━━━━━ Task input
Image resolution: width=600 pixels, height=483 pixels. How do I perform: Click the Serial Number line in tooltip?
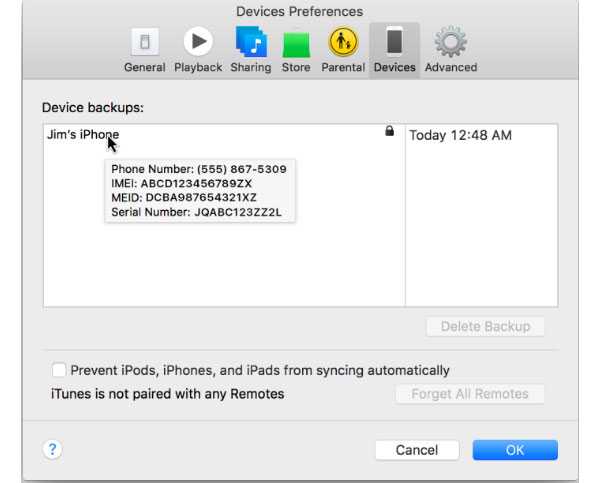coord(196,212)
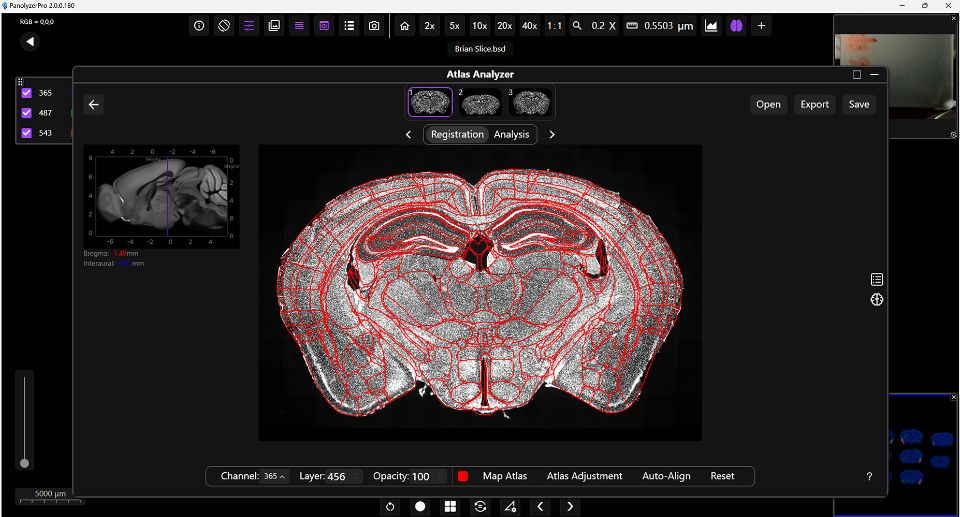The width and height of the screenshot is (960, 517).
Task: Click the purple brain atlas icon
Action: pyautogui.click(x=737, y=26)
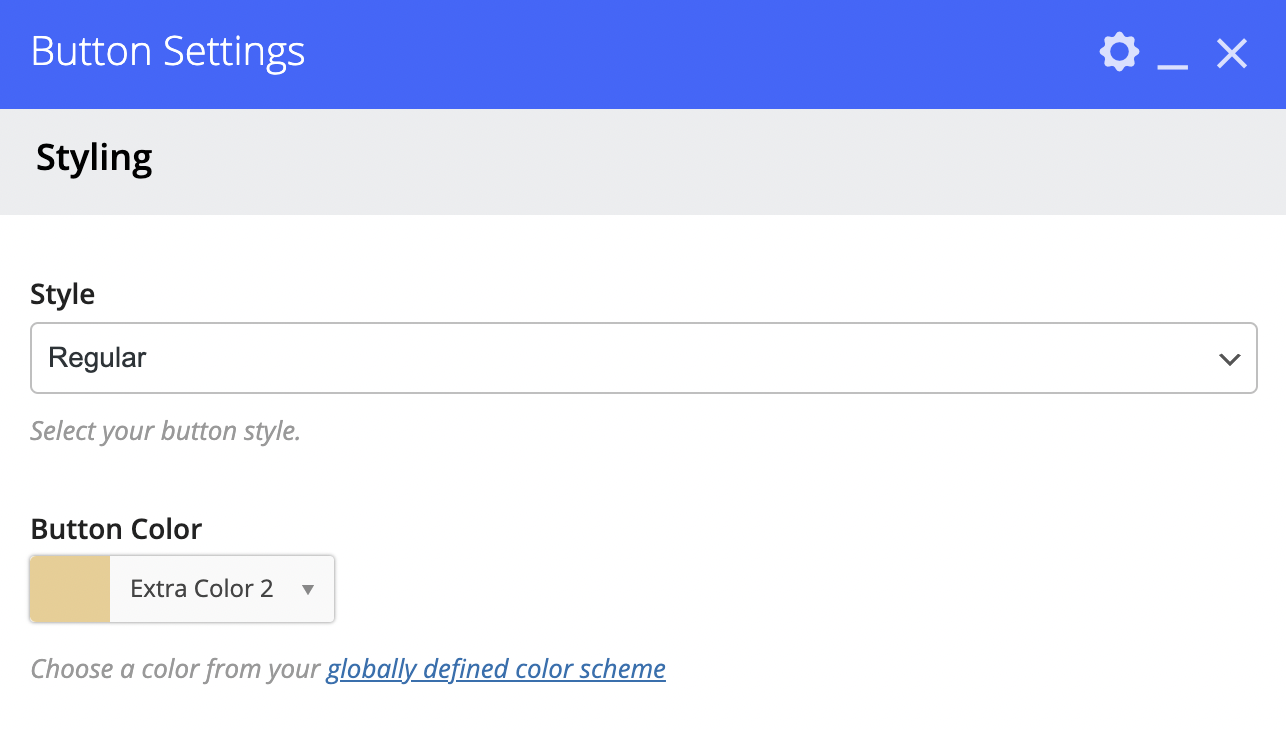Screen dimensions: 1286x730
Task: Click the 'Extra Color 2' value text
Action: [202, 589]
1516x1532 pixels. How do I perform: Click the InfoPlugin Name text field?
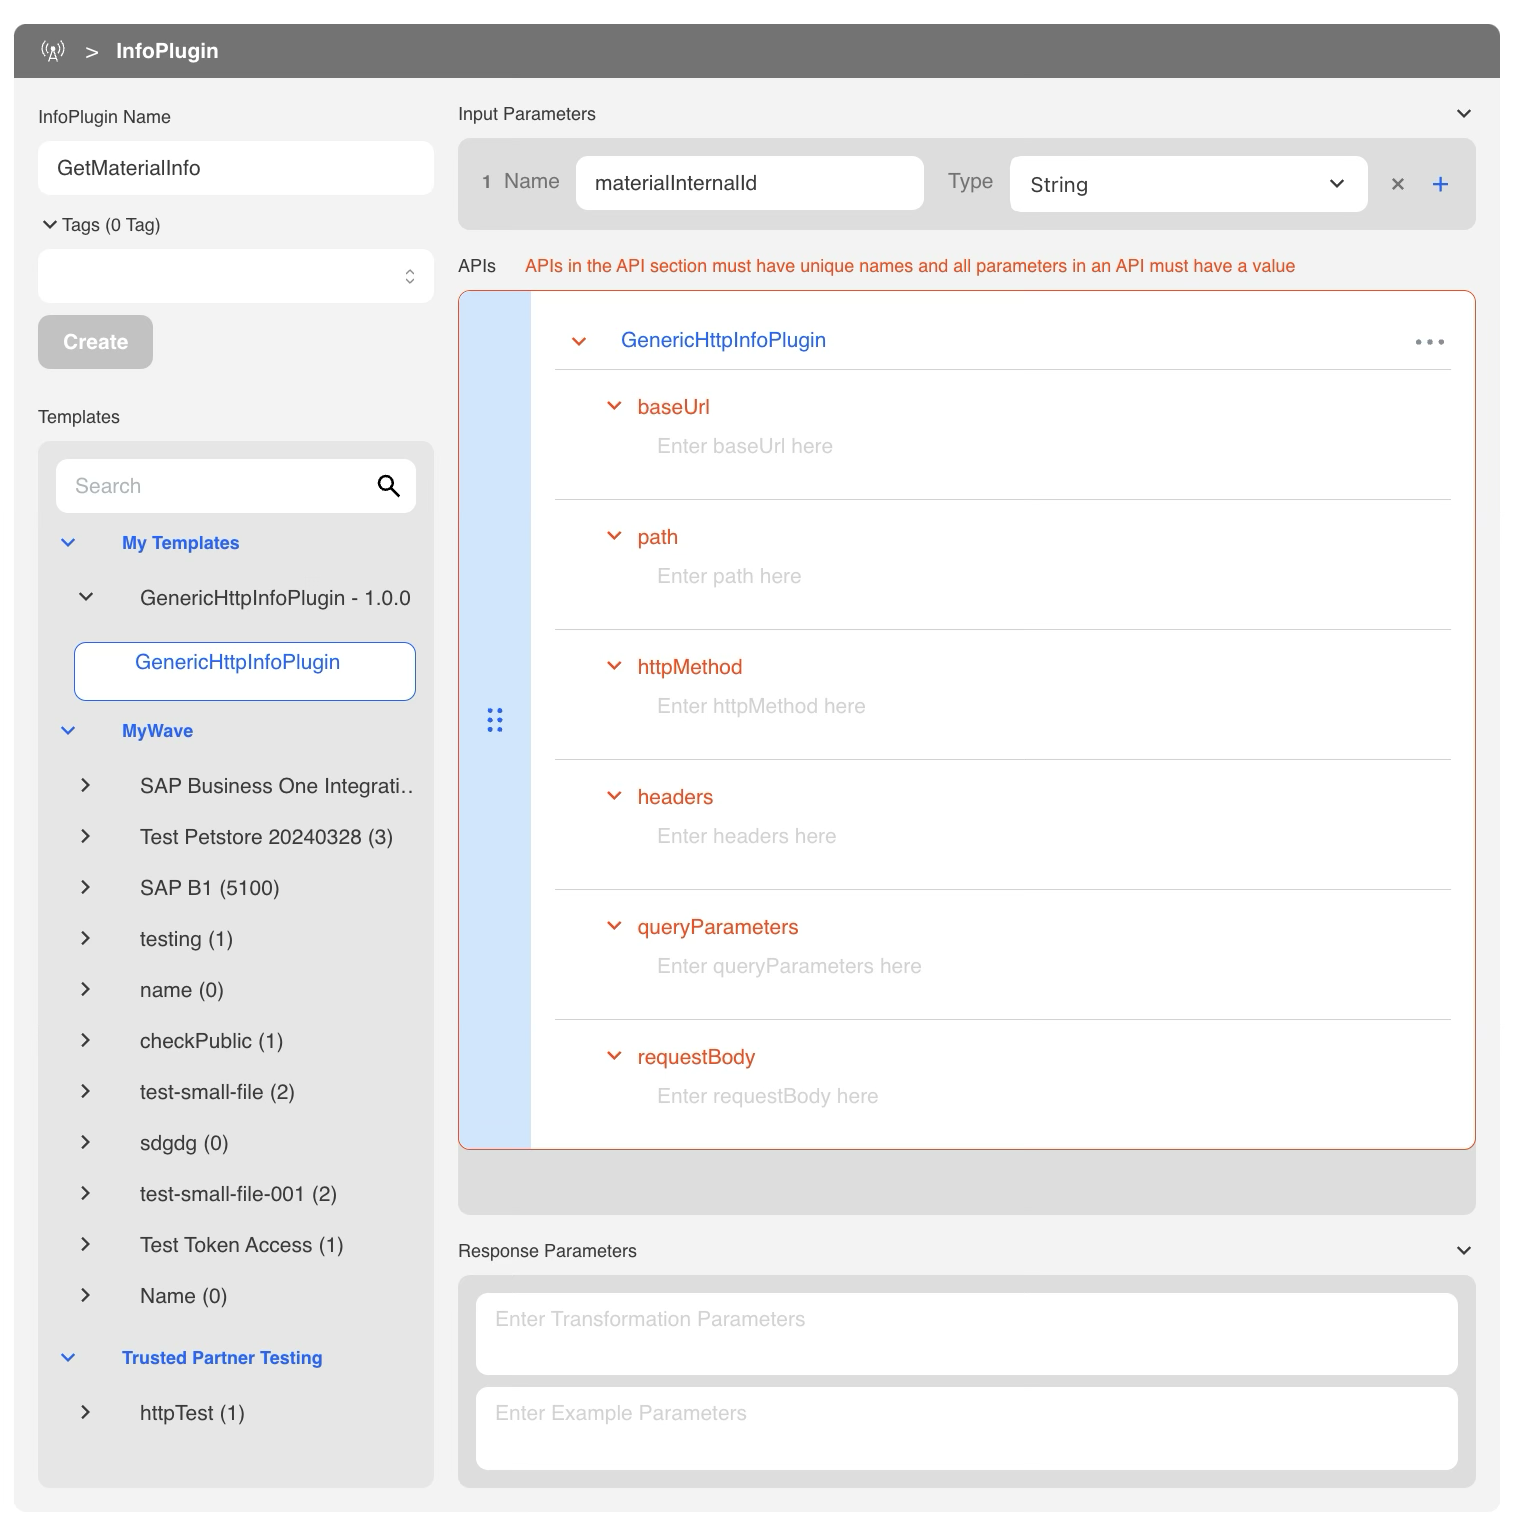236,168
━━━━━━━━━━
Aim of the exercise:
Reproduce each record above by retyping it exactly; omit all images.

Solution to the exercise:
Image resolution: width=600 pixels, height=483 pixels. How do I perform: Click the Serial Number line in tooltip?
coord(196,212)
The width and height of the screenshot is (960, 517).
Task: Click the purple brain atlas icon
Action: pyautogui.click(x=737, y=26)
Screen dimensions: 1286x730
Task: Click the 'Extra Color 2' value text
Action: [202, 589]
1516x1532 pixels. How do I perform: Click the InfoPlugin Name text field?
236,168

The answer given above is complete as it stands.